Red Road first published by Film4
Summary: The first part of a loose Glasgow-set trilogy, Andrea Arnold’s feature debut is a psychosexual thriller about loss, lust, and the red red road to redemption.
Review: Jackie (Kate Dickie) is a CCTV operator, watching remotely over a northern section of Glasgow, recording any trouble, and calling in the police when necessary. It is a job to which she is well suited, not only because of her acute powers of observation, but also because she is by temperament aloof and disengaged. She avoids all contact with the family of her late husband and daughter, and her only relationship to speak of is with a married colleague whom she meets fortnightly for loveless sex on the backseat of his car. She fakes her orgasm.
Then one night she recognises a man’s face on her monitor. It is Clyde (Tony Curran), recently let out early from prison, and now working as a locksmith. Jackie begins tracking Clyde’s movements obsessively on her bank of screens, and it is not long before she is emerging from her self-imposed cocoon, stalking Clyde on his own turf in and around the Red Road flats where he lives, and insinuating herself into his life. Clyde wants to know this mystery woman more intimately, but as he struggles to remember where he has seen her before, their briefly linked pasts are about to come crashing into the present. For Jackie has also been under a sentence, and is determined, one way or another, to find the release that she has long been craving.
Andrea Arnold’s Red Road is the first of a three-film Dano-Scottish experiment known collectively as the ‘Advance Party‘, where Dogme-style rules are imposed on Loachian naturalism. The initiative is the brainchild of Zentropa stalwarts Lone Scherfig and Anders Thomas Jensen, who have profiled a core group of characters, but then left it to three new writer/directors to develop the characters’ relationships and dramas independently, each restricted to a six-week shoot using the same cast. The concept is not unlike Lucas Belvaux’s genre-bending Trilogy (2002), except that the setting is grim Glasgow rather than sunny Grenoble.
When Jackie first spots Clyde on her monitor, she thinks she is witnessing a rape – until, that is, she sees that the girl is eagerly kissing Clyde. This scene encapsulates the ambiguous, opaque world of Red Road, where events flicker across the screen without always being understood, where the border between attraction and repulsion, innocence and criminality, aggressor and victim are difficult to delineate with any precision, and where even the film’s title involves an equivocal play on words.

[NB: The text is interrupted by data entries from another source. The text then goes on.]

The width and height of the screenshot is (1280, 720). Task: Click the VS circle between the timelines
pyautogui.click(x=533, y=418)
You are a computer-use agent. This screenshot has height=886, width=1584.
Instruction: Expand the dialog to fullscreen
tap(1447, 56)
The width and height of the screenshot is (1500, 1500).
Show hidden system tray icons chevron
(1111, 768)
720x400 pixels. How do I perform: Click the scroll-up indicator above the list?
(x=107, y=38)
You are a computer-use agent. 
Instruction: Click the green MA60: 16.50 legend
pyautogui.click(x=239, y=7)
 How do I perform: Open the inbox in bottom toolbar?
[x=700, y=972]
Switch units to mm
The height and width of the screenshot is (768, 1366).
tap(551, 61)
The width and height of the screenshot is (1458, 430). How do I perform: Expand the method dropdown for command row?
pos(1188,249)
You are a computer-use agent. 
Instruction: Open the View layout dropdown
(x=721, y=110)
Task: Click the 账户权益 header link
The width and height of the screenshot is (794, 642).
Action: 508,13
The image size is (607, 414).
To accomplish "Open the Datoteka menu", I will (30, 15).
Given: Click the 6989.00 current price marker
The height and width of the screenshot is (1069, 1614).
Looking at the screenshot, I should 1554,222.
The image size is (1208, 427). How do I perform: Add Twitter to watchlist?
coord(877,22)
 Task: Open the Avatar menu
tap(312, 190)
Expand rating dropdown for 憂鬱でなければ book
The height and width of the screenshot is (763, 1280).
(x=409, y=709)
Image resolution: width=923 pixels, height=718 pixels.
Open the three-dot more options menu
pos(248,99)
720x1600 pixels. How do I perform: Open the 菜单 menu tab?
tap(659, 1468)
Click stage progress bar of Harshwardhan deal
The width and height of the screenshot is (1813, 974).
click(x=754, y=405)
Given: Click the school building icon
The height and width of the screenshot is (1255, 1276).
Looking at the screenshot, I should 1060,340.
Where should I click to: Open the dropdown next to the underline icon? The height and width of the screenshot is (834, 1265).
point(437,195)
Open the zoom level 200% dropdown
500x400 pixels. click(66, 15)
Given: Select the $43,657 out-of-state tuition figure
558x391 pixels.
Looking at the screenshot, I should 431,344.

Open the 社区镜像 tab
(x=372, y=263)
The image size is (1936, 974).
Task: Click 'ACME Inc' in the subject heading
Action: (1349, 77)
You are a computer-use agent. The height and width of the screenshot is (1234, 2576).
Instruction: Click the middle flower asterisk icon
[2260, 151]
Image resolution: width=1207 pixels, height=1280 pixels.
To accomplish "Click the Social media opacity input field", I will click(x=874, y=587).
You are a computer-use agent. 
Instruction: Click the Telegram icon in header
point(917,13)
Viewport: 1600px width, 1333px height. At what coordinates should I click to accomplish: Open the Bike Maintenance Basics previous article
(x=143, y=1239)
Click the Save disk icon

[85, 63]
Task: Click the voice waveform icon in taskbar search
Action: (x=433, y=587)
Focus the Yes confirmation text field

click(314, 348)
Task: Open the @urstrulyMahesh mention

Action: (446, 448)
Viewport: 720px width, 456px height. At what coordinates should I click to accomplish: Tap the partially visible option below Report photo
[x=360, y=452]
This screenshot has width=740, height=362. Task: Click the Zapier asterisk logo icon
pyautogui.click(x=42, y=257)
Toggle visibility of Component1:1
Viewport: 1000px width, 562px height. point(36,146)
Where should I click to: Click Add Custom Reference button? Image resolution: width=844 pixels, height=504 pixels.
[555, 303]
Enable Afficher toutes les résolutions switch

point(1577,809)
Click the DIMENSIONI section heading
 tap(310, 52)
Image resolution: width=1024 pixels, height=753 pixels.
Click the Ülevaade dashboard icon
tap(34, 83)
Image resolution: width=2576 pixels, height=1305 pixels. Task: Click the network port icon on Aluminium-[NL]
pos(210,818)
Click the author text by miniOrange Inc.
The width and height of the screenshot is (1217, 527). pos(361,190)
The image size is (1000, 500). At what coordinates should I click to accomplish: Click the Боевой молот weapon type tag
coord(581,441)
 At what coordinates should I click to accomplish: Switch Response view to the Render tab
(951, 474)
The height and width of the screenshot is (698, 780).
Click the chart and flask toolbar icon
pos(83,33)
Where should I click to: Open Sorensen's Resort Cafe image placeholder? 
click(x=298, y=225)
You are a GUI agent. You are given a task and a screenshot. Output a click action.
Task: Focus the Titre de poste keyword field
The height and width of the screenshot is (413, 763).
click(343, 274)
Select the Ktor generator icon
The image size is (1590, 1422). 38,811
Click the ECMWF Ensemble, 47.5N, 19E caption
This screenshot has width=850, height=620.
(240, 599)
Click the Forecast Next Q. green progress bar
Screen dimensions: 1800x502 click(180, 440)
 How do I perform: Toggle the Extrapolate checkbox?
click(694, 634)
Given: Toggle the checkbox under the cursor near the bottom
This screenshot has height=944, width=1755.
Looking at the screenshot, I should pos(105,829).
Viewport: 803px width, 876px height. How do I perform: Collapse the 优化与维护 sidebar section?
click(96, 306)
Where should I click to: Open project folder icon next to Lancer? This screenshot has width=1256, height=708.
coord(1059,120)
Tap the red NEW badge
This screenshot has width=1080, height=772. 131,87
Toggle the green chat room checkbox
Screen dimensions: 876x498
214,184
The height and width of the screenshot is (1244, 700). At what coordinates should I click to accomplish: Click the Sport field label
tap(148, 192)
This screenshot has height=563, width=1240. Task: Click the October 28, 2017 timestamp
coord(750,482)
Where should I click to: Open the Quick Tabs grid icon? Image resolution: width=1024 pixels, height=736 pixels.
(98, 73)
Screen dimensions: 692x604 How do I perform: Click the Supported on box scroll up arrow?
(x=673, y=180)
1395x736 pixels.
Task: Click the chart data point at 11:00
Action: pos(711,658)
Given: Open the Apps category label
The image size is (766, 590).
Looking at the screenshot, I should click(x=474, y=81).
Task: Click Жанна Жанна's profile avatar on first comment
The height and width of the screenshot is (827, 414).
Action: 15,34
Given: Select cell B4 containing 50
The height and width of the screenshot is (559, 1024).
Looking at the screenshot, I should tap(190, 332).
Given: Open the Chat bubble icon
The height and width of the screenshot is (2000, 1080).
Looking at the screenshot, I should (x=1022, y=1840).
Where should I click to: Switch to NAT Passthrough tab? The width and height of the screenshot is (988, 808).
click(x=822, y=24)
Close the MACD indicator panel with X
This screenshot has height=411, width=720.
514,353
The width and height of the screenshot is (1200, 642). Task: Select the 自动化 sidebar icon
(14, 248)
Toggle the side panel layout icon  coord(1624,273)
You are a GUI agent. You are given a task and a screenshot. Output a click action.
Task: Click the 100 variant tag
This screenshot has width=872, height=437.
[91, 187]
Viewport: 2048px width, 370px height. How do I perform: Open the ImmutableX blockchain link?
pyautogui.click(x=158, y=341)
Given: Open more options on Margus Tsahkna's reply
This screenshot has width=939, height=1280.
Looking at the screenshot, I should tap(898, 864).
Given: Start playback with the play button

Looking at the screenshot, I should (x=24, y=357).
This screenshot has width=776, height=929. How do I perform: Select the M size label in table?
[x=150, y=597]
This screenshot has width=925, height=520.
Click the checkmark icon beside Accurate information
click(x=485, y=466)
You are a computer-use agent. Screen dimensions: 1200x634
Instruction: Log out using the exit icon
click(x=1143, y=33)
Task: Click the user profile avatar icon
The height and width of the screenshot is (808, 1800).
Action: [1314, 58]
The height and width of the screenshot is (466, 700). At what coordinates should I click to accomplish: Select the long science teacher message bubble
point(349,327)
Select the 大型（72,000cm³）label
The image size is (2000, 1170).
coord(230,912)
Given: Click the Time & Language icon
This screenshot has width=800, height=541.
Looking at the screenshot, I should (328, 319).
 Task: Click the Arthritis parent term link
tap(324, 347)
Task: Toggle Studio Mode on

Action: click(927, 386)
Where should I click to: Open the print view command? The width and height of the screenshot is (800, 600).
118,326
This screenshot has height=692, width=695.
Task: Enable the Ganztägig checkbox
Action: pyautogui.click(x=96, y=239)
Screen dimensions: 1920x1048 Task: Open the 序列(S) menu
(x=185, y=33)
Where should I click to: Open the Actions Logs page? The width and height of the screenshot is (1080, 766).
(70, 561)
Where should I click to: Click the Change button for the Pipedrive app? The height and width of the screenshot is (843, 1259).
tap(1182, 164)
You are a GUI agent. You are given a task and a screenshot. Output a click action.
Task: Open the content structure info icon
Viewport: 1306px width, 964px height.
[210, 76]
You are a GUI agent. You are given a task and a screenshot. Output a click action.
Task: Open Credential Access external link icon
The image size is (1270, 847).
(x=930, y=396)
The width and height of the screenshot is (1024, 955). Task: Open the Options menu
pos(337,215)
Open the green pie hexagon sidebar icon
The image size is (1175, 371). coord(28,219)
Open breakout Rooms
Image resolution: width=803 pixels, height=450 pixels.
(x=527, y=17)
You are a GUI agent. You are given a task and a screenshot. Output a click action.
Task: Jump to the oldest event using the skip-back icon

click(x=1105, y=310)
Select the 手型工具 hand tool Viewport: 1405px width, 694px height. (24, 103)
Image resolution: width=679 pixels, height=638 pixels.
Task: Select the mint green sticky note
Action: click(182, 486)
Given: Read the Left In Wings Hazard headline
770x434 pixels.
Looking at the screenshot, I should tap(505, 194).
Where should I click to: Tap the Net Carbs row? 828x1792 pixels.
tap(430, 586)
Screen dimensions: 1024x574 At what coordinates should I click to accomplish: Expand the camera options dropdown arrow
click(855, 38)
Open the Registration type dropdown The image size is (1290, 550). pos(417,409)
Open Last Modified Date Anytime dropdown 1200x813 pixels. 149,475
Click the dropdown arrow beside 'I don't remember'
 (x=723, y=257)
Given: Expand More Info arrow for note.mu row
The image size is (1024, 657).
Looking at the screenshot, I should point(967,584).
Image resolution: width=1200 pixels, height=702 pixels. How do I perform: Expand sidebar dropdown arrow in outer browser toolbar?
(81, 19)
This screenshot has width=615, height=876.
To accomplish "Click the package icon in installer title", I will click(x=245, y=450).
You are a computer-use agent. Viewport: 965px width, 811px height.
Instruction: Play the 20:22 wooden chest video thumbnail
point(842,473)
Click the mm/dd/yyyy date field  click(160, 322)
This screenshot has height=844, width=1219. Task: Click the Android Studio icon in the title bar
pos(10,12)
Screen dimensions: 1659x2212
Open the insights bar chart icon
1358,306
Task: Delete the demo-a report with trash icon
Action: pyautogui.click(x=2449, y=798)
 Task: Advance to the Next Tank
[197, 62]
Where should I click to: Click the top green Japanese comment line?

If the behaviour of ex-con Clyde is repeatedly subjected to easy prejudice and suspicion, especially when he is seen prowling around outside a girls’ school, then the conduct of his stalker seems just as questionable, as Jackie becomes increasingly unhinged in pursuing her quarry. All is made clear in the film’s final movement, with a redemptive dénouement that many viewers may find a tad sentimental, but it is a long, dark and twisted journey that takes us there, scrutinising the shadier contours of human loss and guilt like a grainy face on a screen.
Red Road combines the fixated voyeurism of Nicolas Winding Refn‘s Fear X (2003) and Juliet McKoen’s Frozen (2005) with the disturbed eroticism of Carine Adler’s Under the Skin (1997) and Jane Campion’s In the Cut (2003) to create an edgy psychosexual mystery. Both Dickie (in her big-screen debut) and Curran (Miami Vice, Shallow Grave) invest their characters with a steamy menace, making their shared scenes thrill with a tension that is more than merely erotic – while Martin Belshaw’s soundtrack of industrial squeals and bass rumbles imports a note of foreboding to the film’s otherwise assiduously prosaic settings. This is an assured debut by any measure, and an attention-grabbing first assault by the Advance Party, whose subsequent films will no doubt bring into sharper focus many of the anonymous faces that Jackie has scanned on her bank of screens – each one concealing its own secret drama of dread and desire.
Verdict: This arresting mystery invites the viewer to see past the screen’s flat surface to the deep-seated grief and guilt beyond.